▶ **AIM OF THE TASK**
Using the records below, write out again exactly the lines that begin at the line containing "How to Use the Dubber App (118, 1691)" and end at the line containing "Kanji search (199, 2251)", and no other lines.

***** DATA *****

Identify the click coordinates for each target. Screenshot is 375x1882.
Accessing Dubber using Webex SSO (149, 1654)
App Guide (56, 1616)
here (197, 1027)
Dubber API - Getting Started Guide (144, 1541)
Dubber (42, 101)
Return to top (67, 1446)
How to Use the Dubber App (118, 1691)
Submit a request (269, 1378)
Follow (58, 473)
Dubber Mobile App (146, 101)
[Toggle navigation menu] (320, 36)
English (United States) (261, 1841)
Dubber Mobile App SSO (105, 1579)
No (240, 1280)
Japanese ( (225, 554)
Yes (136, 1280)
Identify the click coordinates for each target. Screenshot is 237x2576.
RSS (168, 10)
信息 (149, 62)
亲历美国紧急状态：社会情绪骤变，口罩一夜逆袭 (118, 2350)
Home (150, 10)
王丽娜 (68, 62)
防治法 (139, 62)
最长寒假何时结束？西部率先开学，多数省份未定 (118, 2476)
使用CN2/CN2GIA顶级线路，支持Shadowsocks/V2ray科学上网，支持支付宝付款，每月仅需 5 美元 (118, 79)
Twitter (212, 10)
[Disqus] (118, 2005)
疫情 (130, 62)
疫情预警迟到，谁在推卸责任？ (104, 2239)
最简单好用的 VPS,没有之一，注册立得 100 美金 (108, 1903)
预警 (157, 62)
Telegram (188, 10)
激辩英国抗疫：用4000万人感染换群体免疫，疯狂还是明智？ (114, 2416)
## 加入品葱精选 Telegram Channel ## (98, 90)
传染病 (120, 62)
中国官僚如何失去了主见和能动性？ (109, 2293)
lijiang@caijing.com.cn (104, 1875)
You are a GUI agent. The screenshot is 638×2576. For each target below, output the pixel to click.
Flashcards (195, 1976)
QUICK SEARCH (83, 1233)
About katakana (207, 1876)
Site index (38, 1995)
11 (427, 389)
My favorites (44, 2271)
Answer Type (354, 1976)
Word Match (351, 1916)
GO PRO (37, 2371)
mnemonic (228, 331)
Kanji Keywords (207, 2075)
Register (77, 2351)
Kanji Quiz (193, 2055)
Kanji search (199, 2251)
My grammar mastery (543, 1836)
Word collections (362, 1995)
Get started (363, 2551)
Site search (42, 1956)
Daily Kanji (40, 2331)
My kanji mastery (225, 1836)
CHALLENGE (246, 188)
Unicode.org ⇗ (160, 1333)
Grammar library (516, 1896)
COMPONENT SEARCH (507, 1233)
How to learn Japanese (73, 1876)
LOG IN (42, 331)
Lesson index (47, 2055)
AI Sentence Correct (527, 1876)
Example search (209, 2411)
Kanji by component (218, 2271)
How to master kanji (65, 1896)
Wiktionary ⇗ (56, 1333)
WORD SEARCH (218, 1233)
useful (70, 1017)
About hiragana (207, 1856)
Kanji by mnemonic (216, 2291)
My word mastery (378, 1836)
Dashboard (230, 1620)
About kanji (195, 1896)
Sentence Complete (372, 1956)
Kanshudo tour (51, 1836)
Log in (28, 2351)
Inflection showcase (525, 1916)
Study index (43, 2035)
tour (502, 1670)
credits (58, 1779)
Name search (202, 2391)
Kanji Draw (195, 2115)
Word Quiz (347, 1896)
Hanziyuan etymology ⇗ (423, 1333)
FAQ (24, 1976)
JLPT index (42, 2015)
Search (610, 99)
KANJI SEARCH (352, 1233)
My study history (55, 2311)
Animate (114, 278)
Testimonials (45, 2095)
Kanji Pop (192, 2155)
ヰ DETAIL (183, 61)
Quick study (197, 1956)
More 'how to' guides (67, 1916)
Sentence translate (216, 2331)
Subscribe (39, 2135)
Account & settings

*****

▶ **RESPONSE BELOW**
How to Use the Dubber App (118, 1691)
Submit a request (269, 1378)
Follow (58, 473)
Dubber Mobile App (146, 101)
[Toggle navigation menu] (320, 36)
English (United States) (261, 1841)
Dubber Mobile App SSO (105, 1579)
No (240, 1280)
Japanese ( (225, 554)
Yes (136, 1280)
Identify the click coordinates for each target. Screenshot is 237x2576.
RSS (168, 10)
信息 (149, 62)
亲历美国紧急状态：社会情绪骤变，口罩一夜逆袭 (118, 2350)
Home (150, 10)
王丽娜 (68, 62)
防治法 (139, 62)
最长寒假何时结束？西部率先开学，多数省份未定 (118, 2476)
使用CN2/CN2GIA顶级线路，支持Shadowsocks/V2ray科学上网，支持支付宝付款，每月仅需 5 美元 (118, 79)
Twitter (212, 10)
[Disqus] (118, 2005)
疫情 (130, 62)
疫情预警迟到，谁在推卸责任？ (104, 2239)
最简单好用的 VPS,没有之一，注册立得 100 美金 (108, 1903)
预警 (157, 62)
Telegram (188, 10)
激辩英国抗疫：用4000万人感染换群体免疫，疯狂还是明智？ (114, 2416)
## 加入品葱精选 Telegram Channel ## (98, 90)
传染病 (120, 62)
中国官僚如何失去了主见和能动性？ (109, 2293)
lijiang@caijing.com.cn (104, 1875)
You are a GUI agent. The screenshot is 638×2576. For each target below, output the pixel to click.
Flashcards (195, 1976)
QUICK SEARCH (83, 1233)
About katakana (207, 1876)
Site index (38, 1995)
11 (427, 389)
My favorites (44, 2271)
Answer Type (354, 1976)
Word Match (351, 1916)
GO PRO (37, 2371)
mnemonic (228, 331)
Kanji Keywords (207, 2075)
Register (77, 2351)
Kanji Quiz (193, 2055)
Kanji search (199, 2251)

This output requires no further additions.